— EXERCISE BRIEF —
In the entries that follow, the lines from the line containing "Task: Open the Carlos Ponce link" up to and including the line containing "Given: Add a new chart item" must be copied exactly, with pictures omitted.
═════ DATA
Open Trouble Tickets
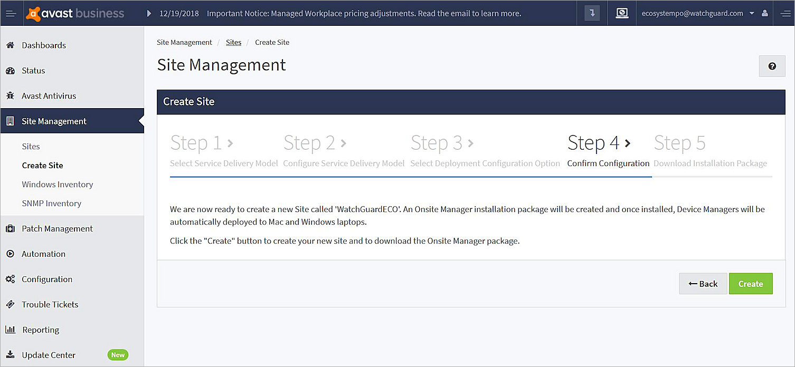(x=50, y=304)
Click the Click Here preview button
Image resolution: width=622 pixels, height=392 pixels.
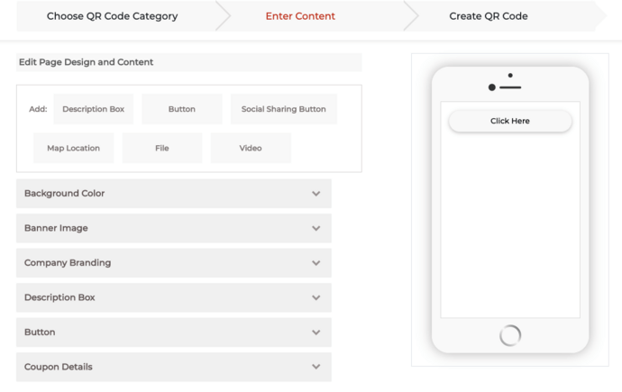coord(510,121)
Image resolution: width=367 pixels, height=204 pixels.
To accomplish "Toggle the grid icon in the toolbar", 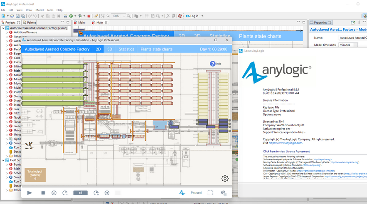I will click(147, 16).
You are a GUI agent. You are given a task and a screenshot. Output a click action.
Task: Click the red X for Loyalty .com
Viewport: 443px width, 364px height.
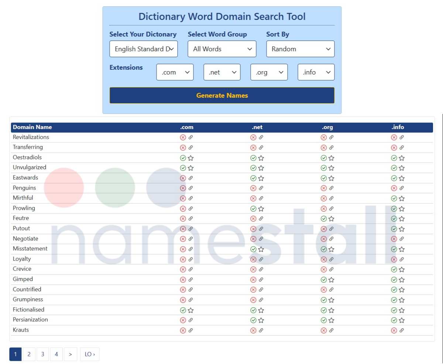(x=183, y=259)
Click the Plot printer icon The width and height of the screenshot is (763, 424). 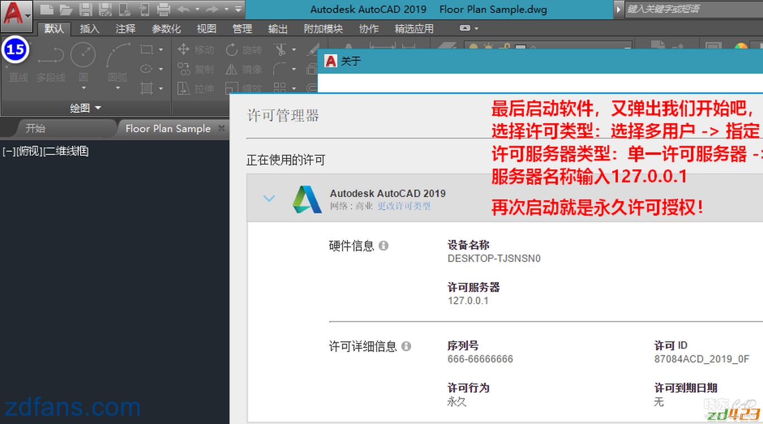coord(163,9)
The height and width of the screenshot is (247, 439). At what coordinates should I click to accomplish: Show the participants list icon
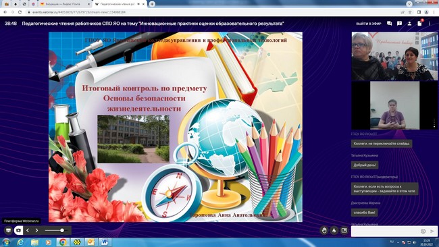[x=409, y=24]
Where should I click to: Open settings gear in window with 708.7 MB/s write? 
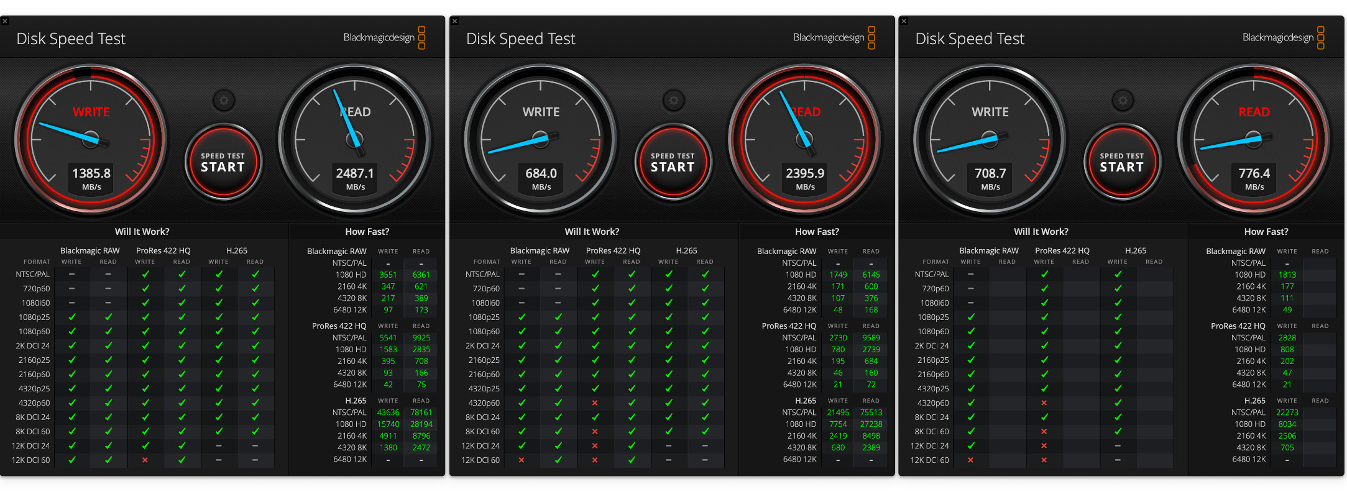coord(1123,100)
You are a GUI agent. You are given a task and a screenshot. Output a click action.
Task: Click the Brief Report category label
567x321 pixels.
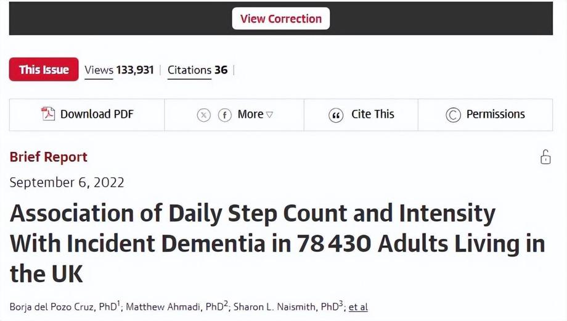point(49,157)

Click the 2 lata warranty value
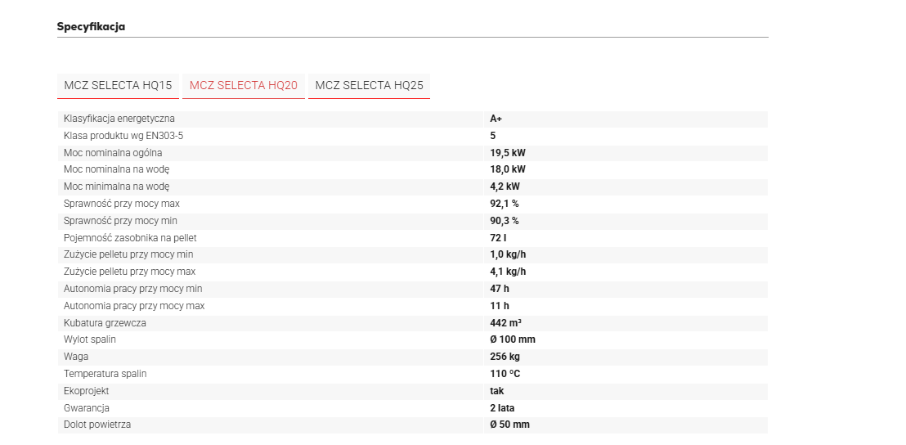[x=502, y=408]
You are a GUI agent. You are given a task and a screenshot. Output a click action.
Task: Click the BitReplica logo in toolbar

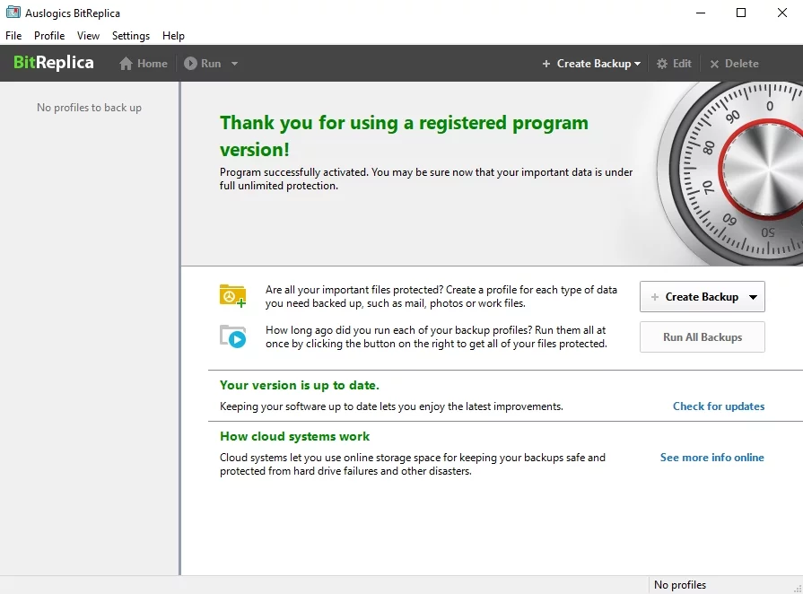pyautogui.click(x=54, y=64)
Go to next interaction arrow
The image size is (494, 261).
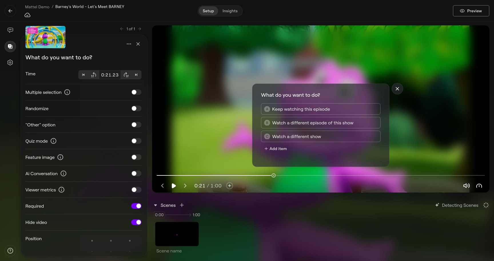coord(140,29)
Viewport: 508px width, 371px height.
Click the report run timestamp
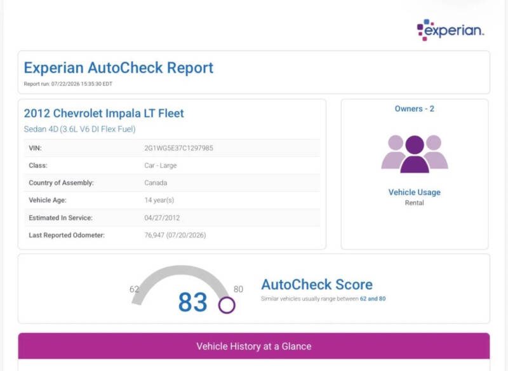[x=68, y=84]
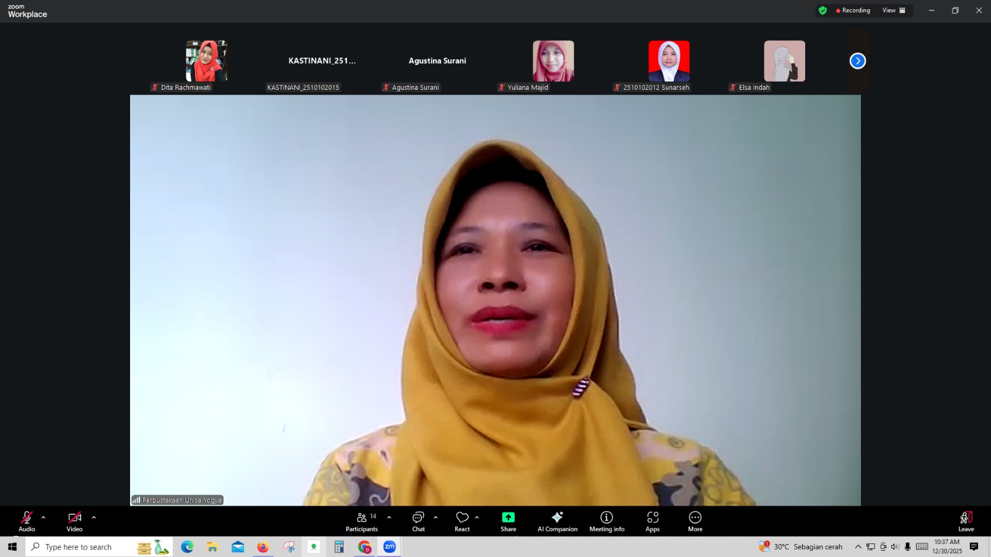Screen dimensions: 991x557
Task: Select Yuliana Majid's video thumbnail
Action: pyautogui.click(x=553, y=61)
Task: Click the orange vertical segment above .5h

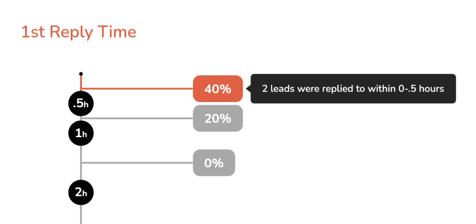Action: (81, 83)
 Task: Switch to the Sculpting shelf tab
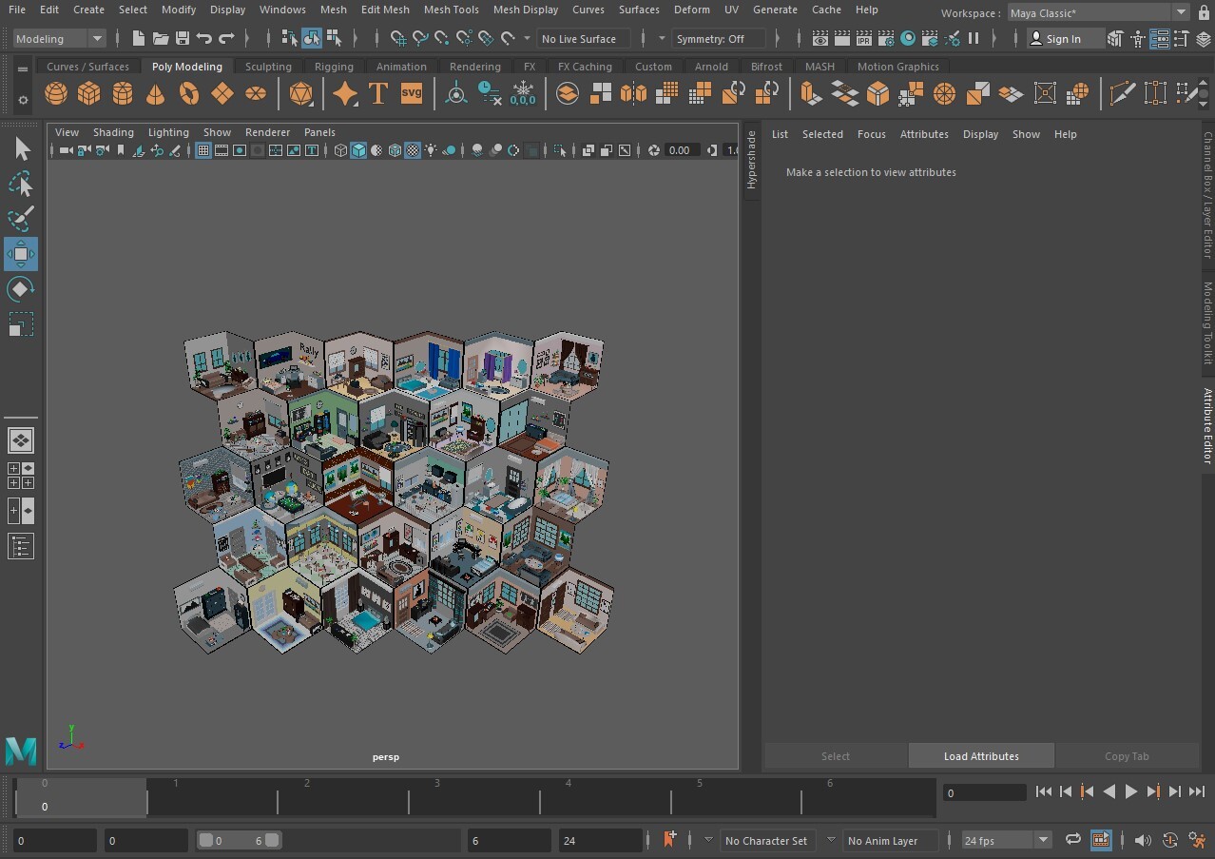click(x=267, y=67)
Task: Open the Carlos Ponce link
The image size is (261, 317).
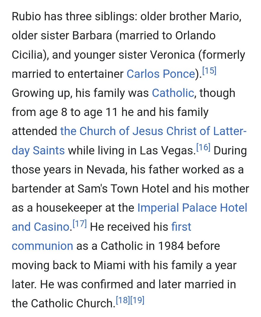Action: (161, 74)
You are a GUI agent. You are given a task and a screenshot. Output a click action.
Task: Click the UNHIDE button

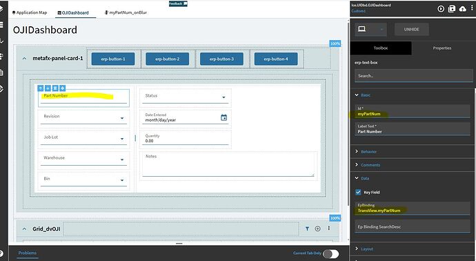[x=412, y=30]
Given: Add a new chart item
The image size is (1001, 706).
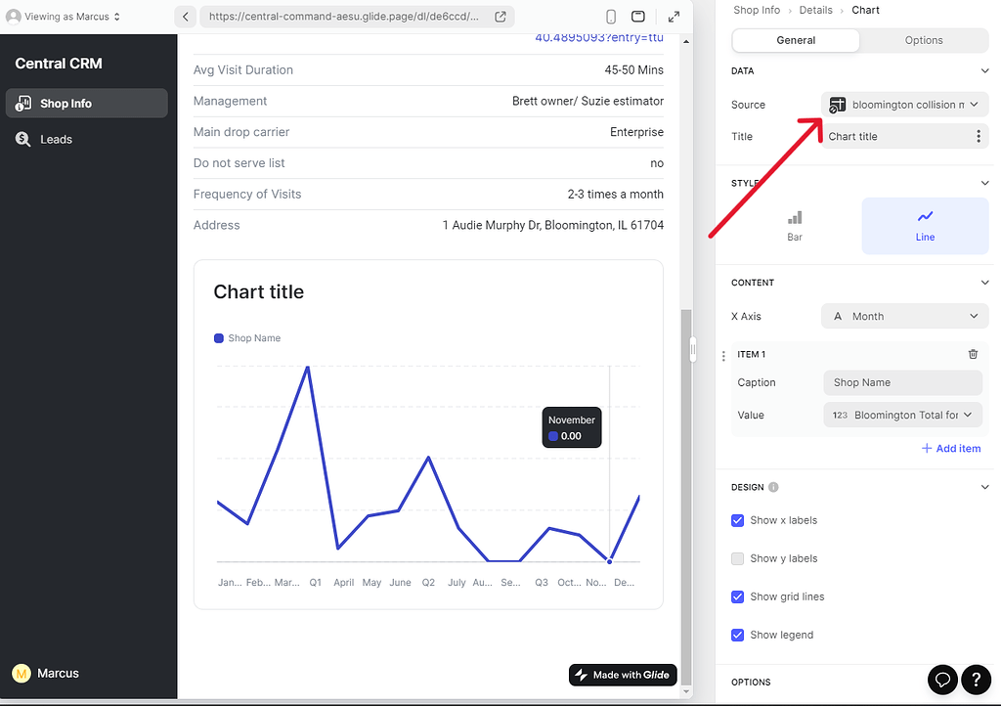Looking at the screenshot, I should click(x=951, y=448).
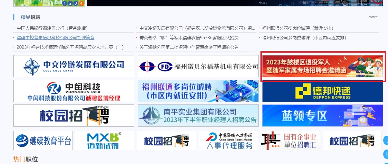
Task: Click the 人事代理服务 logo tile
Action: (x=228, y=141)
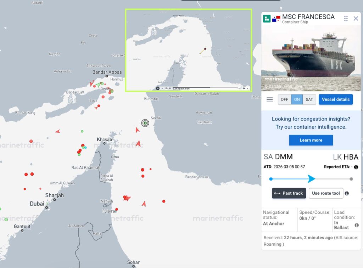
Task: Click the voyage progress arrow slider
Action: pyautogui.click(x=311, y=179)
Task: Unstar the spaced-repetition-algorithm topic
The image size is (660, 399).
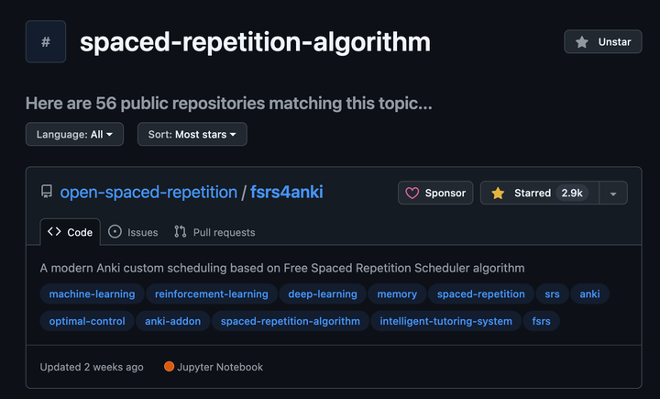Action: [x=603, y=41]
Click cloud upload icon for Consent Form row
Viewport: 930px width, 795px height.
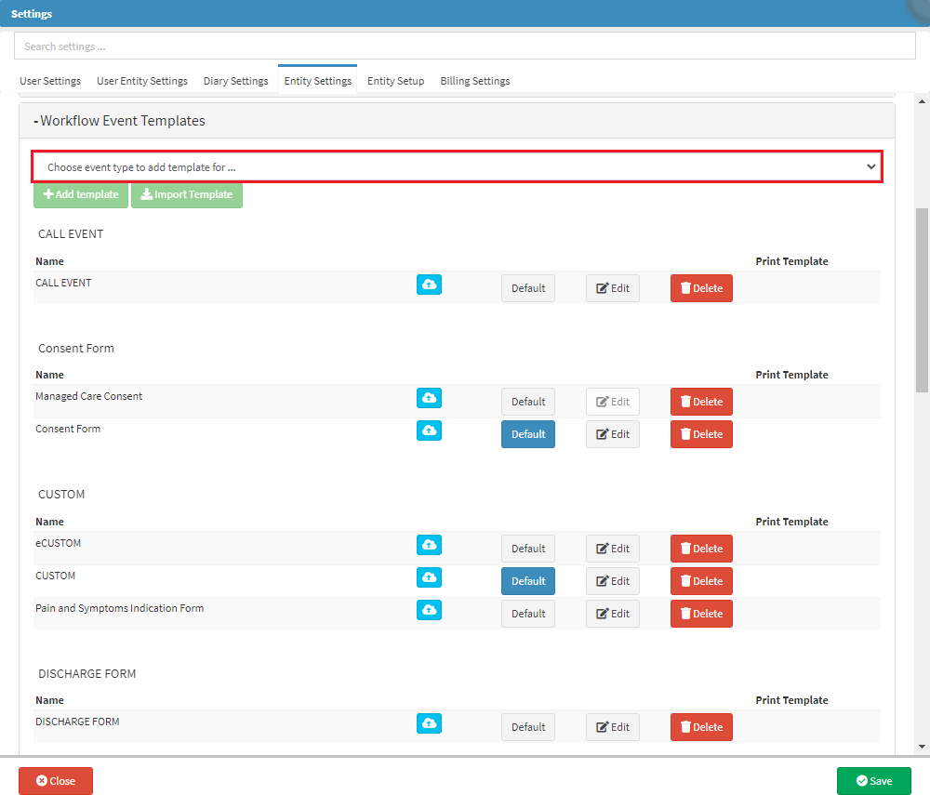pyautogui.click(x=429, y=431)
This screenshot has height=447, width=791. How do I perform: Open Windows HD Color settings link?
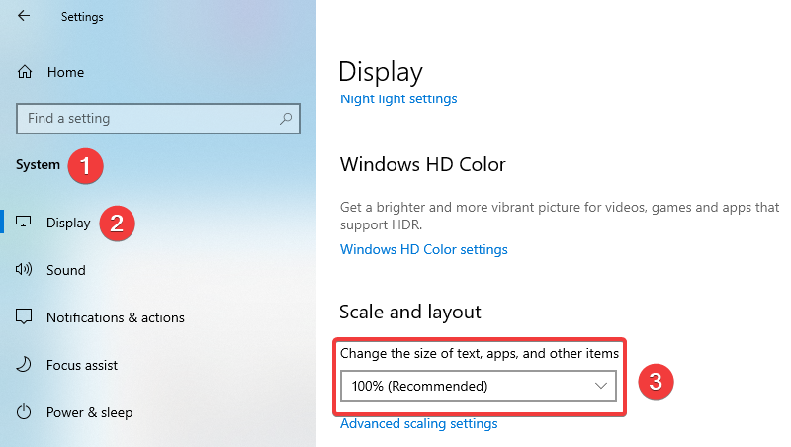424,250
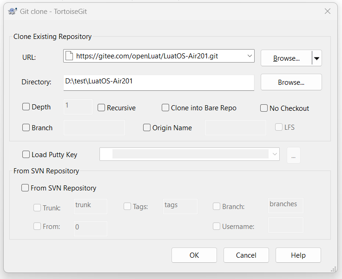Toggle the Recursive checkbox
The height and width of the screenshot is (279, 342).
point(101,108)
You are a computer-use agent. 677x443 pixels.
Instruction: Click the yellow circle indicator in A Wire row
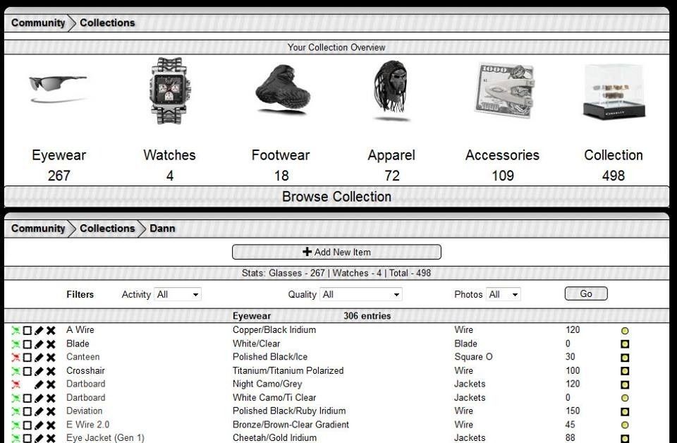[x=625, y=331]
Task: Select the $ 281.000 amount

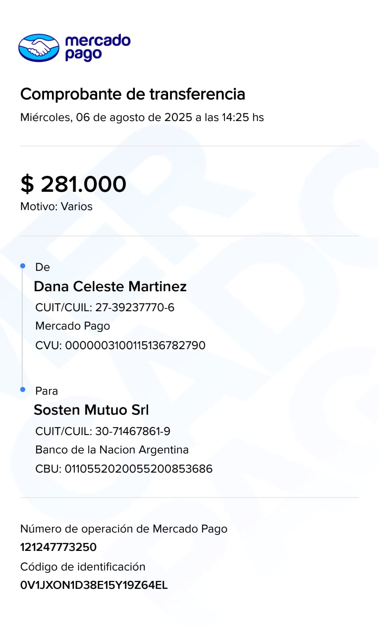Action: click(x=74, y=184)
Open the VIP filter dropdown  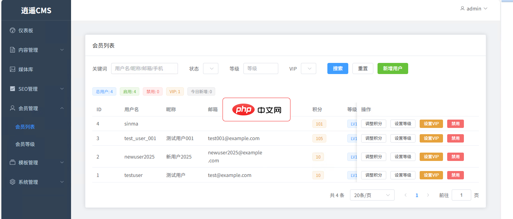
══════════
— ANSWER TO THIS PROBLEM —
Task: Open the Carlos Ponce link
The image size is (261, 317).
Action: (161, 74)
You are a GUI agent. You are given a task and a screenshot. Output a click action.
Task: Click the UNHIDE button

[x=412, y=30]
Given: Add a new chart item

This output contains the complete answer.